Политика информационной безопасности: образец 2026 и структура документа

Политика информационной безопасности (ИБ) — основополагающий документ, определяющий цели, принципы и общий подход организации к защите информации. Это не технический документ, а управленческий: он фиксирует обязательства руководства и устанавливает рамки для всех остальных документов ИБ.

Политика ИБ требуется:

• По ГОСТ Р ИСО/МЭК 27001 — для системы управления информационной безопасностью (СУИБ)
• По Приказам ФСТЭК № 17, 21, 31, 239 — как часть организационных мер защиты
• По 152-ФЗ — как элемент системы защиты ПДн
• По 187-ФЗ — для субъектов КИИ
• При аттестации ИС — входит в обязательный пакет документов

Это два разных документа с разными целями:

• Политика ИБ — охватывает ВСЮ информацию организации (коммерческая тайна, служебная информация, ПДн, технологические данные). Фокус на целостность, доступность, конфиденциальность
• Политика обработки ПДн — только персональные данные.
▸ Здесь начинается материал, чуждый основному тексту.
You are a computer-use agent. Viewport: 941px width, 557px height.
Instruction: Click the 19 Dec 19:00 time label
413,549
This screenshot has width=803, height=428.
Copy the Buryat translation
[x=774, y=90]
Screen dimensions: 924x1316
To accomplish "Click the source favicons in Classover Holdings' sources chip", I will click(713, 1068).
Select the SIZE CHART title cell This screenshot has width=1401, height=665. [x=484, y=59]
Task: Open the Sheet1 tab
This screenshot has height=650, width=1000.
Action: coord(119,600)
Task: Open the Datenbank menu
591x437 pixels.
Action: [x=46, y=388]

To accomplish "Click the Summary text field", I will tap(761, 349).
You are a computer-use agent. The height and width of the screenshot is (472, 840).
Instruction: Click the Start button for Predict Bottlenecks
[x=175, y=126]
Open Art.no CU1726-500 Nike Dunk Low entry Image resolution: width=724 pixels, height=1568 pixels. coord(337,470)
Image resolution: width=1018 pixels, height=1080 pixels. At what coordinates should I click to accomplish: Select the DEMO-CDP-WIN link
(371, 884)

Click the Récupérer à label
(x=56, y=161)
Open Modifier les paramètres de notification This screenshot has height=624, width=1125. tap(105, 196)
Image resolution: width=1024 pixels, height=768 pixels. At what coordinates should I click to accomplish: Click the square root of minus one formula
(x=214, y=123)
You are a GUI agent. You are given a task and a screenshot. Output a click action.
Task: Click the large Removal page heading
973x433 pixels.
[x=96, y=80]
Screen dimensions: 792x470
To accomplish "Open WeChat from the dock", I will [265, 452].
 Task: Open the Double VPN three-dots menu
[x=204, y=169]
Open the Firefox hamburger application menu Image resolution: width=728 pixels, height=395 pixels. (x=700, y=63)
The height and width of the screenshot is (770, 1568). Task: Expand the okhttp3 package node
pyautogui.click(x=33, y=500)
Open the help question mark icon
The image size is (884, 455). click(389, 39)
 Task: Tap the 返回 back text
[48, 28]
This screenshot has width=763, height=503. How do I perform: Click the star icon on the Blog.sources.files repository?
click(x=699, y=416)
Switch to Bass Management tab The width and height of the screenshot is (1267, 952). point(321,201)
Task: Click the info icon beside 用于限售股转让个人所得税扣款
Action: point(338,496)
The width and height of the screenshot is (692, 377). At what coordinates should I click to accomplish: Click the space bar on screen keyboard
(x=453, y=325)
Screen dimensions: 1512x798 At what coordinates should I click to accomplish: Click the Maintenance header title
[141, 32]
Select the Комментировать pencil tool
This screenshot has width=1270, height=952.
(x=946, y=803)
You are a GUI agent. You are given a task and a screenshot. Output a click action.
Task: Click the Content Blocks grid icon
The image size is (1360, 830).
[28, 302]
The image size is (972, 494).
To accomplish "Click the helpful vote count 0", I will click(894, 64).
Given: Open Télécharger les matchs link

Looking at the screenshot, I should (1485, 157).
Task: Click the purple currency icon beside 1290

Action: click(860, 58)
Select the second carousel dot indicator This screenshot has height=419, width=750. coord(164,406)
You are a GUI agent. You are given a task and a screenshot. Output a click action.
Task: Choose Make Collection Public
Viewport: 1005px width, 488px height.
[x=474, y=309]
Фокус на права субъектов ПДн и выполнение 152-ФЗ

В небольших организациях эти документы часто объединяют. Но для организаций с ГИС, КИИ или аттестованными системами — это обязательно отдельные документы.

1. Общие положения. Назначение документа, область применения, нормативные ссылки (152-ФЗ, 187-ФЗ, приказы ФСТЭК, ГОСТ 27001).

2. Термины и определения. Информационная безопасность, инцидент ИБ, актив, угроза, уязвимость, риск.

3. Объекты защиты. Перечень информационных активов: ИС, СУБД, каналы связи, рабочие станции, серверы, ПДн, коммерческая тайна.

4. Угрозы и риски. Ссылка на модель угроз, основные категории рисков, подход к оценке рисков.

5. Принципы обеспечения ИБ. Системность, комплексность, непрерывность, своевременность, законность, экономическая целесообразность.

6. Организационная структура ИБ. Роли и ответственность: руководитель, ответственный за ИБ, администраторы ИС, пользователи, комиссия по ИБ.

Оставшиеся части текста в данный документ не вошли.